RAWALPINDI, Oct 3: Terror has followed some families who left the militancy-hit Federally-Administered Tribal Areas (Fata) and took up residence in Rawalpindi.
Dawn has learnt that the Counter Terrorism Department (CTD) has informed the Punjab government that several such families from Fata, including Bajaur, have received extortion threats, allegedly from the Tehrik-i-Taliban Pakistan (TTP) militant group.
Officials in the know of the communication say the threats are delivered to better off over telephone or through ‘chits’, demanding large sums of money, or ‘valuable articles’ meaning jewellery, or ‘assistance’ to their operatives — at the pain of kidnapping or other harm.
According to the officials, the money raised by the militants through criminality goes to finance their terror apparatus as governments at home and abroad have put strict checks on the flow of funds to banned outfits through charity and other sources.
In its communication to the Punjab government, the CTD identified at least eight such wealthy families residing in Naseerabad, Chah Sultan and Chowki Hameeda localities of the garrison city who had paid extortion money.
Usually the victims avoid seeking police help for fear of becoming a target of the extortionists. Even those who pick up the courage to go to the police to register a case minimise the offence.
Last April, an immigrant from Mohmand Agency, doing auto parts business in Glass Factory area, in the limit of Waris Khan police station, got an extortion note signed by “TTP killer group” and paid up quietly.
Neither he went to police nor would disclose the amount he paid to the police investigators who came inquiring. The note had threatened him with death if the demand was not met within a specified time.
More recently, a watchman noticed a suspicious object tagged to the gate of the dera (large compound) of Haji Sahib Khan, another rich businessman from Mohmand Agency, in Westridge area. Police and civil defence experts called to the spot found it to be an explosive device and diffused it.
But what sent a bigger scare in the community was the scribbled note attached to the device, declaring it was “the first gift to Haji sahib from TTP”.
It so happened that Haji Sahib had switched off his mobile after receiving three threats. When he switched on after a few days a caller delivered him the TTP message: “You are under watch and on our hit list”.
A senior police officer revealed that the call had been traced to a tribal area.

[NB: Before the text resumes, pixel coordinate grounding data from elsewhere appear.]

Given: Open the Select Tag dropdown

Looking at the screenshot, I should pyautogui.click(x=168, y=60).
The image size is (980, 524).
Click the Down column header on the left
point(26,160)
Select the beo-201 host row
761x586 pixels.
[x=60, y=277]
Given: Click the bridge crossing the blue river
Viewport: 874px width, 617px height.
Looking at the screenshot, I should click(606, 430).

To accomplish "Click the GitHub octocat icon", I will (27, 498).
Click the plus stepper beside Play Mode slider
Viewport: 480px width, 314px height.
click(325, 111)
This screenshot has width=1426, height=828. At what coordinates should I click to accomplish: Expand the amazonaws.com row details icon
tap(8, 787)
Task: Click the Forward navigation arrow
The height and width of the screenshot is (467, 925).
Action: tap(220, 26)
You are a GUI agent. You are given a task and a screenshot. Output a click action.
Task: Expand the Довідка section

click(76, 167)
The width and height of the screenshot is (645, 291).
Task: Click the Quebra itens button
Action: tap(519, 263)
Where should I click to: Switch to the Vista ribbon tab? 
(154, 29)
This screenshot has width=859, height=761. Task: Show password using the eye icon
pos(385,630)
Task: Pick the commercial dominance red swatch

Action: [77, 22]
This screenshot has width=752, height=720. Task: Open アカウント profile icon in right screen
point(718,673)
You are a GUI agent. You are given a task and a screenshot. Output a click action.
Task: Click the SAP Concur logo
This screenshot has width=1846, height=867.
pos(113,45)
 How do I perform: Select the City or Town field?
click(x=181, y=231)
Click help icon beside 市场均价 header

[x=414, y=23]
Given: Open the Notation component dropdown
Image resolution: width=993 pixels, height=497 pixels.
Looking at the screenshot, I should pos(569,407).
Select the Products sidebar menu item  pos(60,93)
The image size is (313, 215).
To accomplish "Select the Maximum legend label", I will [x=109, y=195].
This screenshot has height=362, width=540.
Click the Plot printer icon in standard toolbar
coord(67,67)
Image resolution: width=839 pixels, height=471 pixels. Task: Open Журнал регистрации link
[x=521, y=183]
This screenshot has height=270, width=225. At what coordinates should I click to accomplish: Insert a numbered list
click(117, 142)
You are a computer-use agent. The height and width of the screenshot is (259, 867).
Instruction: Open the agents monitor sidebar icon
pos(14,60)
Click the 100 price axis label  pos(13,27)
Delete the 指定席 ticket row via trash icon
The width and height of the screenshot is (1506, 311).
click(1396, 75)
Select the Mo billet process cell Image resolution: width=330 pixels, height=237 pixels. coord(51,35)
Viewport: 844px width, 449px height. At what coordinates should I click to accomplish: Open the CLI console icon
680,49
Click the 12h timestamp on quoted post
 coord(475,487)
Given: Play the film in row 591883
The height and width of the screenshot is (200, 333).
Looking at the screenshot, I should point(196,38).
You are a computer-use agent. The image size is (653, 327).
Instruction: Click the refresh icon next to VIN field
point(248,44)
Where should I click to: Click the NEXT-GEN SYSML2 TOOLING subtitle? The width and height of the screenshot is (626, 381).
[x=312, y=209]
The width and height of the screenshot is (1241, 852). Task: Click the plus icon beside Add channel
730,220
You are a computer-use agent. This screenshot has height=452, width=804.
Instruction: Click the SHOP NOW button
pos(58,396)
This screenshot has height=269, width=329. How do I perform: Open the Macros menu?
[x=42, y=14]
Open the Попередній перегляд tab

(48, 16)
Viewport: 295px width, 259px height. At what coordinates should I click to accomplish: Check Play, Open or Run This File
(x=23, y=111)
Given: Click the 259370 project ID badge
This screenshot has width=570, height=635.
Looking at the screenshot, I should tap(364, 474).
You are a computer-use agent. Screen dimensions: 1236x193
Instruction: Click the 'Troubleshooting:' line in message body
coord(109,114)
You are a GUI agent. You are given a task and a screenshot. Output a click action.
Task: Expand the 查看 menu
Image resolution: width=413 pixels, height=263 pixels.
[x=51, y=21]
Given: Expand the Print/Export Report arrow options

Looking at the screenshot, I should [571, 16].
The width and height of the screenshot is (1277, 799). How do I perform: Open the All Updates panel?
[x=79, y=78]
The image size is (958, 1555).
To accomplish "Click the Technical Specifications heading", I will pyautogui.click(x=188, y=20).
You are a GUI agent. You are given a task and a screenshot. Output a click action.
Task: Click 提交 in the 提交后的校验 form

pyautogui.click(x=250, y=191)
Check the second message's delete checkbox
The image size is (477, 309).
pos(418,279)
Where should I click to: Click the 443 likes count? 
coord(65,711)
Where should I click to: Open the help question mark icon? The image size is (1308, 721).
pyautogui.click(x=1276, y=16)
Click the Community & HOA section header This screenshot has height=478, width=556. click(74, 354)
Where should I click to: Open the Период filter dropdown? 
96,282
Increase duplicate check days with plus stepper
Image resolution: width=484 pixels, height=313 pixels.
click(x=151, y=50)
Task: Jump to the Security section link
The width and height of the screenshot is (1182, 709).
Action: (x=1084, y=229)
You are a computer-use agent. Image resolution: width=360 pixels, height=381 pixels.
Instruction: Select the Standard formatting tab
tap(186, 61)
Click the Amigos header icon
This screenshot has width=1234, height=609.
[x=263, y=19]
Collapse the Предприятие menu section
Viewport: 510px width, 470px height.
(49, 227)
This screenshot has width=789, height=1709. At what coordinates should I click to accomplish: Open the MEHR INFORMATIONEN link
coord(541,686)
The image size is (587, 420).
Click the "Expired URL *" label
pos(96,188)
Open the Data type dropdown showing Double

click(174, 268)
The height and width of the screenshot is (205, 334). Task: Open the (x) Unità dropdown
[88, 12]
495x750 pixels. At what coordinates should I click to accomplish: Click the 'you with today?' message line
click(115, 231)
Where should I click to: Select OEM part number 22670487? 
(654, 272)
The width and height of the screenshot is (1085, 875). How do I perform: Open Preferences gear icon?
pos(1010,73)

A less damaging but no less scary incident had happened earlier when a device was thrown at the clinic of a doctor near Race Course on the Peshawar Road. It caused some damage but no casualties.
A note found at the site claimed the blast was the work of TTP and a call came to the doctor demanding a huge sum.
Counter-terrorism agencies feel a strategy is needed to prevent a situation arising in Rawalpindi like Karachi where ‘bhatta’ (extortion) is a painful, living reality.